**WHAT YOU SHOULD DO:**
Please output the section of the listing below that opens with the line containing "Open the Правка menu" and closes with the line containing "Click the green", exactly and with nothing else.

**EXTRACTED DATA:**
● ● ● ● ●
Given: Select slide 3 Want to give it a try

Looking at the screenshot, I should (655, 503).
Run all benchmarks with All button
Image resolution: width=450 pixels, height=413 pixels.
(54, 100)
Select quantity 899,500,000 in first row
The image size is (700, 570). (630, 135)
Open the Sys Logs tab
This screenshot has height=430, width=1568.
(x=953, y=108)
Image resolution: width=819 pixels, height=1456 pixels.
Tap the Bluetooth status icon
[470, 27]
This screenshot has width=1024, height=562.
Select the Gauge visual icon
● ● ● ● ●
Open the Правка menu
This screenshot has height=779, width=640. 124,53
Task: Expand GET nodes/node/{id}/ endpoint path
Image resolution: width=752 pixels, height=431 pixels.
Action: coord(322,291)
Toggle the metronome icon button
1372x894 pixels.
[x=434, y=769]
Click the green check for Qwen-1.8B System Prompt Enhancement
● ● ● ● ●
**ANSWER SPACE:**
Open the Правка menu
This screenshot has height=779, width=640. 124,53
Task: Expand GET nodes/node/{id}/ endpoint path
Image resolution: width=752 pixels, height=431 pixels.
Action: coord(322,291)
Toggle the metronome icon button
1372x894 pixels.
[x=434, y=769]
Click the green check for Qwen-1.8B System Prompt Enhancement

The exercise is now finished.